Changes since v0.10.1

Controller

  • fix: switch pod restart to use evict API to honor PDBs
  • fix: ephemeral metadata injection was dropping metadata injected by mutating webhooks
  • fix: requiredForCompletion did not work for an experiment started by a rollout
  • fix: Add missing RoleBinding file to namespace installation

v0.10.1

Changes since v0.10.0

Controller

  • fix: Correct Istio VirtualService immediately (#874)
  • fix: restart was restarting too many pods when available > spec.replicas (#856)

Plugin

  • fix: plugin incorrectly treated v0.9 rollout as v0.10 when it had numeric observedGeneration (#875)

v0.10.0

Notable Features

  • Ability to set canary vs. stable ephemeral metadata on rollout Pods during an update
  • Support new metric providers: New Relic, Datadog
  • Ability to control canary scale during an update
  • Ability to restart up to maxUnavailable pods at a time for a canary rollout
  • Ability to self reference rollout metadata as arguments to analysis
  • Ability to fully promote blue-green and canary rollouts (skipping steps, analysis, pauses)
  • kubectl-argo-rollouts plugin command to lint rollout
  • kubectl-argo-rollouts plugin command to undo a rollout (same as kubectl rollout undo)

Upgrade Notes

Rollouts v0.10 has switched to using Kubernetes CRD Status Subresources (PR #789). This feature allows the rollout controller to record the numeric metadata.generation into status.observedGeneration which provides a reliable indicator of a Rollout who's spec has (or has not yet) been observed by the controller (for example if the argo-rollouts controller was down or delayed).

A consequence of this change, is that the v0.10 rollout controller should be used with the v0.10 kubectl-argo-rollouts plugin in order to perform actions such as abort, pause, promote. Similarly, Argo CD v1.8 should be with the v0.10 rollout controller when performing those same actions. Both kubectl-argo-rollouts plugin v0.10 and Argo CD v1.8 are backwards compatible with v0.9 rollouts controller.

> **Requirement**
Which fixes do the release notes list for the Controller under "Changes since v0.10.1"?

> **The data**
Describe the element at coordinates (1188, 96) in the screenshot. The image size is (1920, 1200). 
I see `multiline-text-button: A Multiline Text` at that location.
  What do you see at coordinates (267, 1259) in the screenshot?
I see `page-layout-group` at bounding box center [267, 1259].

> **Response area**
- Switch pod restart to use evict API to honor PDBs
- Ephemeral metadata injection was dropping metadata injected by mutating webhooks
- requiredForCompletion did not work for an experiment started by a rollout
- Add missing RoleBinding file to namespace installation